15 de abril, 2007 - 18h32 GMT (15h32 Brasília)
A proporção mundial de pessoas em extrema pobreza - que vivem com menos de US$ 1 dólar por dia - caiu pela metade entre 1981 e 2004, passando de 40,6% para 18,4%, de acordo com o relatório Indicadores do Desenvolvimento Mundial 2007, divulgado pelo Banco Mundial (Bird) neste domingo.
Segundo as novas estimativas, 985 milhões de pessoas ainda vivem nessas condições. É a primeira vez no período que esse número cai abaixo de 1 bilhão. Em 1990, 1,25 bilhão de pessoas viviam em extrema pobreza.
Esse progresso, no entanto, não ocorreu de forma igual. Enquanto a Ásia apresentou queda significativa nas taxas de pobreza, a América Latina e o Caribe, assim como a África, registraram aumento no número de pobres nesse período.
Em 1993, conforme os dados apresentados no relatório, 8,4% da população da América Latina e Caribe, ou 39 milhões de pessoas, se encaixavam na definição de extrema pobreza. Em 2004, esse índice passou para 8,6%, ou 47 milhões de pessoas.
No Brasil, segundo o relatório, 7,5% da população vivia com menos de US$ 1 por dia em 2004, e 21,2% com menos de US$ 2.
Quando considerada a faixa das pessoas que vivem com menos de US$ 2 dólares por dia, os avanços mundiais são menores.
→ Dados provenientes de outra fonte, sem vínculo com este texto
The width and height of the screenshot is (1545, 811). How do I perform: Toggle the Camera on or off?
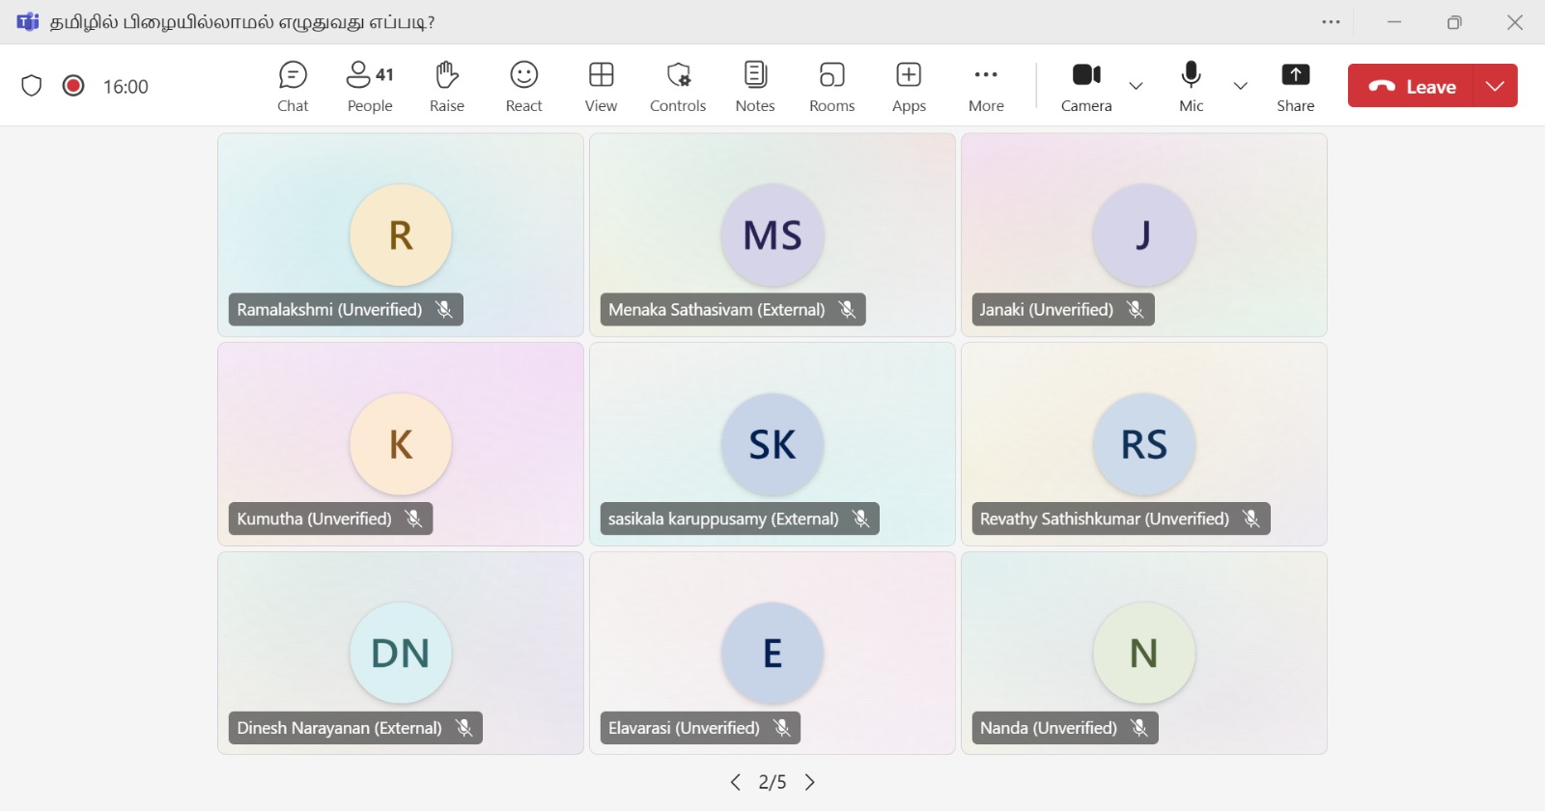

A queda foi de 60,8% para 47,7% da população global entre 1990 e 2004. O número total de pessoas nessa condição passou de 2,64 bilhões em 1990 para 2,55 bilhões em 2004 - quase a metade da população do mundo em desenvolvimento.
Na América Latina e Caribe, o índice caiu de 26,2% da população em 1990 para 22,2% em 2004. Mas o número absoluto de pessoas nessas condições aumentou no período, passando de 115 milhões para 121 milhões.
China
A China é um dos destaques do relatório, reduzindo o percentual da população em extrema pobreza de 63,8% em 1981 para 9,9% em 2004. No período, o número de chineses nessa condição passou de 634 milhões para 128 milhões.
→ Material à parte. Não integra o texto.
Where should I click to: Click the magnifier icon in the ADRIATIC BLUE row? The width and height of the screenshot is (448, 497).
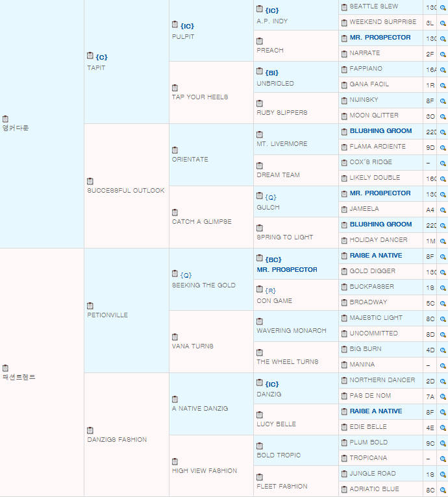[x=443, y=491]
Se forem excluídos os dados do país, o número de pobres no mundo em 2004 permanece praticamente o mesmo de 1981 (857 milhões de pessoas).
O Banco Mundial também ressalta que, desde 2002, os países em desenvolvimento vêm registrando uma sólida média de crescimento anual do PIB per capita de 3,9%, o que contribuiu para uma rápida redução dos índices de pobreza nas regiões em desenvolvimento nos últimos anos.
A África Subsaariana continua sendo um destaque negativo. O número de pobres quase dobrou no período de 1981 a 2004, passando de 167 milhões para 298 milhões de pessoas. No entanto, desde 1999 o crescimento no número de pobres vem diminuindo, o que o relatório considera um bom sinal.
O documento ressalta ainda que a redução da pobreza nem sempre é proporcional ao crescimento da renda. Em alguns países e regiões, segundo o Banco Mundial, a desigualdade piorou.
Nessas regiões, problemas relacionados à falta de emprego, educação e saúde impediram que os pobres colhessem os frutos da expansão econômica.